Sonrojada, tendió la mano para agarrarlo.
—Lo siento, yo también he reaccionado de forma exagerada.
En un principio, Pedro no soltó el raspador, a pesar de que ella lo estaba agarrando.
—¿Hacemos las paces?
—Sí —susurró ella con la mirada fija en el pedazo de alfombra entre ellos, como si le avergonzara mirarle a los ojos, y mordiéndose el labio inferior.
Pedro tiró suavemente del raspador, haciendo que Paula perdiera el equilibrio y cayera en sus brazos. La sorpresa hizo que dejara de morderse el labio, y Pedro vio cómo volvía el color a la suave membrana. Tenía que saborearla.
Inclinó la cabeza y la besó. Sabía a una mezcla de sal, polvo, y el dulce y especiado sabor suyo que siempre le dejaba anhelando más.
De mala gana, la soltó. Tenía que recordar que estaba lista para alejarse de su hijo sin mirar atrás. Un hombre no quería a una mujer así. Y no podía querer a Paula, porque no tenía sitio en su corazón para nadie más que su bebé.
Se dio la vuelta abruptamente, se aflojó la corbata y se desabrochó los botones de la camisa según entraba en el dormitorio. Había sido un día caótico en la oficina.
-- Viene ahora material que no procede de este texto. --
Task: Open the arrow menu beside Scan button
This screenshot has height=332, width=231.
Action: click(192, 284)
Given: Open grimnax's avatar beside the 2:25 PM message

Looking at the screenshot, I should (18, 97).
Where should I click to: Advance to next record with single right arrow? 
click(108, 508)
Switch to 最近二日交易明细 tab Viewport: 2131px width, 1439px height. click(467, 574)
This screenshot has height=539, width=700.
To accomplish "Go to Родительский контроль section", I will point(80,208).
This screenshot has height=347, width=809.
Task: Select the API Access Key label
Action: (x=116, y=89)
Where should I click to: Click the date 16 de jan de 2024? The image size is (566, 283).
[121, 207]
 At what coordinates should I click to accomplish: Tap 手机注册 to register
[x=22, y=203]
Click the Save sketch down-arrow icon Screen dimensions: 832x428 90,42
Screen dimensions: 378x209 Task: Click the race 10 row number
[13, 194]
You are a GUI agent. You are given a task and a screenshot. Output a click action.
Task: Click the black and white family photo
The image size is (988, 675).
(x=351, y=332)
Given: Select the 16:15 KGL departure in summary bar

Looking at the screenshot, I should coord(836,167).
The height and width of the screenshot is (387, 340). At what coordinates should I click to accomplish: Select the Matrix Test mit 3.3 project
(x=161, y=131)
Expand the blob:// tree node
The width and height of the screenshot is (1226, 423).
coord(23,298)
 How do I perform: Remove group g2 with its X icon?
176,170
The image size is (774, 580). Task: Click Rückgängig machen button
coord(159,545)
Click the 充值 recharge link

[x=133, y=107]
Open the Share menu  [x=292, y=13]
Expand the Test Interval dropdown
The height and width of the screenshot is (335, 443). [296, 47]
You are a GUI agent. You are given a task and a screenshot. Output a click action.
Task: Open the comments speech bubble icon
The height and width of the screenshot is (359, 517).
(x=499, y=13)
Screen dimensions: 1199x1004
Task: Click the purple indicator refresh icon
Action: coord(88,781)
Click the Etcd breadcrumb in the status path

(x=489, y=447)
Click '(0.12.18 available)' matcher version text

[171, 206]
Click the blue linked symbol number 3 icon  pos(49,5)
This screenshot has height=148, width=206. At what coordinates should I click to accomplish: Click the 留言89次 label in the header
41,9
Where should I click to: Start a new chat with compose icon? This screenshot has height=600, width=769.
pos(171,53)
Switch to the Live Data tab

Julieta hacía muy bien su trabajo, pero no era Paula. Necesitaba comer y beber algo, y después, trabajar lo suficiente para caer rendido en la cama, inmune a la tentación de satisfacer el deseo que ella despertaba en él y de penetrar en su cuerpo.
En su profesión, había aprendido a reconocer las debilidades en todas sus formas y a identificar el talón de Aquiles de su oponente. Se había hecho un experto en utilizarlo para su beneficio. Pero ahora, de repente, había identificado una debilidad propia. Detestaba reconocer que se había tornado vulnerable a la única mujer que no podía amar.